Estas medidas provocam medo e desconfiança entre a população e limitam seriamente o espírito de solidariedade e de apoio mútuo que existe no povo pobre e trabalhador do México, a ponto de o fazer fugir ao contacto com os seus semelhantes. As ruas estranhamente vazias do distrito federal [a capital], a grande quantidade de pessoas que andam assustadas, com máscaras no rosto, imagens abundantemente exibidas pelas televisões e pelos diários nacionais nos últimos dias, revelam até que ponto se interiorizou na população o medo e a desconfiança no outro, no semelhante, medo que o pobre sente pelo pobre, o desempregado pelo desempregado, o explorado pelo explorado, o indígena pelo indígena.
Tudo isto numa altura em que a crise económica, a repressão generalizada, a privação de terras e de direitos sofrida pelos povos indígenas e pelos camponeses de todo o país, as reformas prejudiciais aos direitos dos trabalhadores, levam à organização de grandes protestos de norte a sul em todo o México. Aproximam-se momentos de protesto e de luta nas ruas de todo o México, que servirão para medir o impacto desta campanha de medo sobre o povo pobre e trabalhador, e para mostrar até onde o governo está disposto a chegar para evitar a concentração de multidões. Será que você vai participar nas mobilizações do Primeiro de Maio? Irá protestar nos dias 3 e 4 de Maio contra a repressão brutal sofrida pela população de San Salvador de Atenco? Sairá para a rua com a máscara do medo ou com os lenços coloridos da resistência? Será que os médicos da Secretaria da Saúde serão acompanhados por contingentes armados de polícias ou de militares para dispersar as manifestações?

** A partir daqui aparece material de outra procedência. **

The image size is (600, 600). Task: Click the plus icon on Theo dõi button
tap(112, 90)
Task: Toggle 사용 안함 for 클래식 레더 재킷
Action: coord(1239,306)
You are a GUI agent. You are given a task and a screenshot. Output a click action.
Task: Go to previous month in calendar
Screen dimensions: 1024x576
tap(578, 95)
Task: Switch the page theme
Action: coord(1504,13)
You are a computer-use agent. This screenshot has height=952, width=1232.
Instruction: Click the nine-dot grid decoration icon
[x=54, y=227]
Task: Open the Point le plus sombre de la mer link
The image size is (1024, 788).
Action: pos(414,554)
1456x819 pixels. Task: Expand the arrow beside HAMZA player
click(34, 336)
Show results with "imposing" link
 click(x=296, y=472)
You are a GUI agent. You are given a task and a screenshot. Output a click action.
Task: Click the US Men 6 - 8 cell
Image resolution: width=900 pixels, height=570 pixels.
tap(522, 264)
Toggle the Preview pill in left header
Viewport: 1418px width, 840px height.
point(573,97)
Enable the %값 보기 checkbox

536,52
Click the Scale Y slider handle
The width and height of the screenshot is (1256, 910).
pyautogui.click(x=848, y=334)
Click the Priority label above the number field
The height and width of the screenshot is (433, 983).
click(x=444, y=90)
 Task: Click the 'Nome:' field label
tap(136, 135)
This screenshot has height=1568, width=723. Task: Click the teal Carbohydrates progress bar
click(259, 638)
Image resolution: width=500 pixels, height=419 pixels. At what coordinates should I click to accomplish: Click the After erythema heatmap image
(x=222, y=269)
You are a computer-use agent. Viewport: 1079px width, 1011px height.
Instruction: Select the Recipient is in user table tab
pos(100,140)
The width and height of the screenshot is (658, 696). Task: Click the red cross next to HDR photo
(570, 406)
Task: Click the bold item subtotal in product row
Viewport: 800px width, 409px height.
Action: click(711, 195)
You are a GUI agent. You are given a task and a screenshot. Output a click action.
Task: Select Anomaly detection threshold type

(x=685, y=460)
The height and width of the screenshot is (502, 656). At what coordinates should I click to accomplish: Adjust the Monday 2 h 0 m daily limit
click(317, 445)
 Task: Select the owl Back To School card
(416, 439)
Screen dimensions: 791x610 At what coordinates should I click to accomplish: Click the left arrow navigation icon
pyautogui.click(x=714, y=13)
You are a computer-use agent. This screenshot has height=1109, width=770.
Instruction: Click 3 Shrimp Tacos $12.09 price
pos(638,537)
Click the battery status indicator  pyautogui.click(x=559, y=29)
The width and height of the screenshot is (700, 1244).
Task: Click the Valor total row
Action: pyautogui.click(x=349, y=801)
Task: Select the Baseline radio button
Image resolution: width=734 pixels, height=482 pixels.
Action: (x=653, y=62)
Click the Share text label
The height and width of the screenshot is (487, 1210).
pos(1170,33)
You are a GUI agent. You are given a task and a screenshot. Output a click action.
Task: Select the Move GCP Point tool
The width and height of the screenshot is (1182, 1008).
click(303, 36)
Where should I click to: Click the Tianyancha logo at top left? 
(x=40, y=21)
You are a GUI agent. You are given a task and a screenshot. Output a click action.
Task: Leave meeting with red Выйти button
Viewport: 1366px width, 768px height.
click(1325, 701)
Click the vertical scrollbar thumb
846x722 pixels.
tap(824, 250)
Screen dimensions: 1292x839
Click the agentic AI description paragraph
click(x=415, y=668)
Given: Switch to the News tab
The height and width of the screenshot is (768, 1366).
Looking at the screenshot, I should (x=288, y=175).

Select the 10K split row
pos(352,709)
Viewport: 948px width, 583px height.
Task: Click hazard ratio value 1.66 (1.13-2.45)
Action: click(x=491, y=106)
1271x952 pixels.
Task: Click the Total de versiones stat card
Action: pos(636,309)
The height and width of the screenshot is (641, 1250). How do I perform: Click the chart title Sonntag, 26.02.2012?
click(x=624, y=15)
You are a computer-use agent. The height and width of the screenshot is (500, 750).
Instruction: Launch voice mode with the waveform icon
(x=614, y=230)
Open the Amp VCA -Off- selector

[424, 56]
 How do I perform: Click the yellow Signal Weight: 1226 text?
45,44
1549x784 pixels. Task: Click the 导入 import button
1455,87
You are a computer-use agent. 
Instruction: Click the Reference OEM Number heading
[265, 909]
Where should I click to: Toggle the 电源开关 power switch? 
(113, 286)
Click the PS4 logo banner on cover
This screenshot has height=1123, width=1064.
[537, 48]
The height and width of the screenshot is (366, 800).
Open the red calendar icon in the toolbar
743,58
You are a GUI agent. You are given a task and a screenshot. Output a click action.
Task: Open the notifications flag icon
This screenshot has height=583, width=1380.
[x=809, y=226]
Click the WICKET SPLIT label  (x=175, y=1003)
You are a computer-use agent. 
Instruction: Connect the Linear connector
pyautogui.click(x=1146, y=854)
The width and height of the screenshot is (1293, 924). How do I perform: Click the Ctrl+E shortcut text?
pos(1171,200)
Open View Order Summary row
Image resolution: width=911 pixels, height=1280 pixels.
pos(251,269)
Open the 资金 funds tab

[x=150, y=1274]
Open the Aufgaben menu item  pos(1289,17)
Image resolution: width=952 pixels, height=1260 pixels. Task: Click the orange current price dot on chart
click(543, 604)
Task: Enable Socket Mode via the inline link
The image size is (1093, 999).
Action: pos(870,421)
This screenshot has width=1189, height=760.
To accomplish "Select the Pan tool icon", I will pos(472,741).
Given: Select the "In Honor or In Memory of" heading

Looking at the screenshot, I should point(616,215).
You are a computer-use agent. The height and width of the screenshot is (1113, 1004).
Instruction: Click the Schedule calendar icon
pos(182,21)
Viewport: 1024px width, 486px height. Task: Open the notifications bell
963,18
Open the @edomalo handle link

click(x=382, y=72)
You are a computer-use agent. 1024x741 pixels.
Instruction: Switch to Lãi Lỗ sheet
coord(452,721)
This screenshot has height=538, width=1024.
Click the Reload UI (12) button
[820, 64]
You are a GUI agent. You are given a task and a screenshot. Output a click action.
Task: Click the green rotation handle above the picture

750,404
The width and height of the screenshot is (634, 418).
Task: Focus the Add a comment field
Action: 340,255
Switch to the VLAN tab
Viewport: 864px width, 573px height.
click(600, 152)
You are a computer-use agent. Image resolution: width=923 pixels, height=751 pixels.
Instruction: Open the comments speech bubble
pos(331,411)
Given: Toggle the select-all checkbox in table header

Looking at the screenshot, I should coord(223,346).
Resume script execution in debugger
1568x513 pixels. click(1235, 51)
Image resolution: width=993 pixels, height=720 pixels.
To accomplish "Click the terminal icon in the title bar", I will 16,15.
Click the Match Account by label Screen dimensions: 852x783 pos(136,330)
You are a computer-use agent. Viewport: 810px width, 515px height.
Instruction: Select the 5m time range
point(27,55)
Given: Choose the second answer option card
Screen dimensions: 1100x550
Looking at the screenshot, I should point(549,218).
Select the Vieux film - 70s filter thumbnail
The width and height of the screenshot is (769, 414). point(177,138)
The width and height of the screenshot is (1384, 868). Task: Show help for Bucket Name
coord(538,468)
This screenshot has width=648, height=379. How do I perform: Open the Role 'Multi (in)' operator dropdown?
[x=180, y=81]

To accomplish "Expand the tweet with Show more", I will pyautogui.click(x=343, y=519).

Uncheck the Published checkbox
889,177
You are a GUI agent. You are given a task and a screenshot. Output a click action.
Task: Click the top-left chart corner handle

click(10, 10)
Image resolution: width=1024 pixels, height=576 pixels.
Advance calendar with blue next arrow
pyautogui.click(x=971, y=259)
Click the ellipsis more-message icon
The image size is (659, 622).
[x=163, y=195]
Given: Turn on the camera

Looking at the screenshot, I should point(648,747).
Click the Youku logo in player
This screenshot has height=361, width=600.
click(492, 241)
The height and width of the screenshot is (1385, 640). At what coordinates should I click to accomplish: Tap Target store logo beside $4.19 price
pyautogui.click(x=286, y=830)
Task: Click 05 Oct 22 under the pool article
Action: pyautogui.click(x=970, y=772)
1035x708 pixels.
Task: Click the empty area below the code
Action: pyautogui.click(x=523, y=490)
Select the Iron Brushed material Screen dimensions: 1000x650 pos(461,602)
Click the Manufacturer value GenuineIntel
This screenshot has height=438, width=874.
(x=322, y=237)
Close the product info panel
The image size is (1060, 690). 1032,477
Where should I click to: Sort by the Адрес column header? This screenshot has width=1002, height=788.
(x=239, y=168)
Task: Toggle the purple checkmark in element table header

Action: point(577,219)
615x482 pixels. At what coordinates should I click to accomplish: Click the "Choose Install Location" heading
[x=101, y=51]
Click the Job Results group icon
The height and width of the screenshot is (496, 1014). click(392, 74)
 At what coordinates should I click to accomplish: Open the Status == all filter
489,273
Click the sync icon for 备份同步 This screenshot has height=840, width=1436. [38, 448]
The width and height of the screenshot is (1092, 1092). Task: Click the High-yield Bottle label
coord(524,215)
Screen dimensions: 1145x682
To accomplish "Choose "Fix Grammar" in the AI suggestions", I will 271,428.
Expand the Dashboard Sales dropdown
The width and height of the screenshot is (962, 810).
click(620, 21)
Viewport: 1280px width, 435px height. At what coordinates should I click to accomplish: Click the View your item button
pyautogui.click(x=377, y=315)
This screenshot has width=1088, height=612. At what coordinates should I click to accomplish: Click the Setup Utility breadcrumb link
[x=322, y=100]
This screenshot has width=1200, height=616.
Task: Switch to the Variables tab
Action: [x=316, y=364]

E como se tudo isto não bastasse, a megacampanha de medo do governo federal e os grandes meios de comunicação deram um colossal presente ao assassino Ulises Ruiz Ortiz, ajudando-o a manter a população de Oaxaca afastada das ruas, da organização e da luta, já que «descobriu-se» que esta doença «teve origem» nada mais nada menos do que numa mulher de Oaxaca que faleceu há poucos dias num hospital daquele estado, vejam só! E agora o desgoverno de Ulises Ruiz envia as hordas de polícias repressores e criminosos, os mesmos que em 2006 distribuíram alegremente balas e gases lacrimogéneos aos povos de Oaxaca e que assassinaram mais de 26 companheiros e companheiras do movimento social, para distribuir amavelmente máscaras em escolas e outros lugares públicos do estado, como se pudessem lavar assim o sangue que têm nas mãos.
Seria irresponsável negar a existência da doença, se bem que não faltem razões para pô-la em dúvida. Mas é necessário afirmar que o aproveitamento que o governo está a fazer desta crise da saúde tende obviamente a limitar ao máximo a possibilidade de organização e de protesto das massas nas ruas do México, precisamente quando ocorre uma crise fundamental no sistema capitalista a nível mundial e no regime governativo mexicano.
Que este Primeiro de Maio dos trabalhadores e o 3 e 4 de Maio de San Salvador de Atenco sejam combativos! Todos para as ruas!
Oaxaca de Magon, cidade da resistência, em 28 de Abril de 2009.
* «El Alebrije», conselheiro da Assembleia Popular dos Povos de Oaxaca.